Making A Model
September 23, 2019
This year at HHS, a new club has been made. No it’s not the returning chess club or Bruce coming back to do Nerd Herd, though it would be nice, this club is the Model Kit Club. Originally called the Gunpla Club, for what the main models (Gundams) are called, it was created for us lovers of doing model kits. The main purpose of this club is for the members to show their skills of making a model, doing wacky or cool poses with them, and if they ever wanted to, a personal custom version of the kit.
The Model Kit Club has very few members. They’re currently at 6 student members and Ms. Wolfe, another member of our club. Samuel Mansi, our club leader, created this club with Mr. Douglass who has helped set this up for him and the rest of us alike. Samuel originally made the club for veterans of model kit builders to help him and give tips. He didn’t expect it to be as somewhat big as it is.
The club meets every Thursday in the library. They get their models out, get their tools too, and start building. Samuel and his mother have helped out the club by getting the main tools, the clippers or nippers, and some tools to help them steadily place the dreaded stickers. One member of our club, Alex Hall, is very much a veteran of this. He has built a number of models and his house has at the very least 2 rooms full of Gundams.
“Even though the club meets on Thursdays, we can still work on our models as long as we ask Mr. Douglass” Samuel has said. It is nice working on a kit every once in awhile, but when you’re tight on time it does get kinda frustrating. For a beginner, like many people of the school, a model could take up to three or four hours to complete. For Alex Hall, it could take him one or two hours.

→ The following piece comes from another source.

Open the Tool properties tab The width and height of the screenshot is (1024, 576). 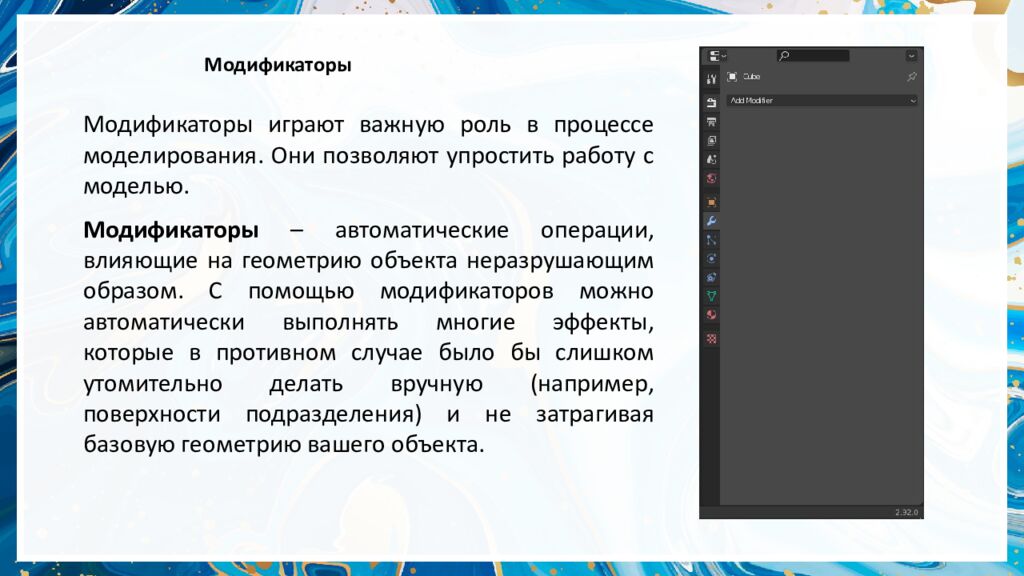tap(711, 79)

There are many versions of a kit as mentioned above with the High Grade or HG. There’s SD or Super Deformed, HG or High Grade, RG or Real Grade, MG or Master Grade, and PG or Perfect Grade. Each size variant differs with detail, complexity, and of course size. The hardest but most beautiful ones are PGs. You have a lot of articulation in these ones of course a lot of time is needed. MGs are a little smaller than a PG, but they are still very detailed. Everything below gets smaller and lose a bit of very small details, but they are fun to pose and/or customize.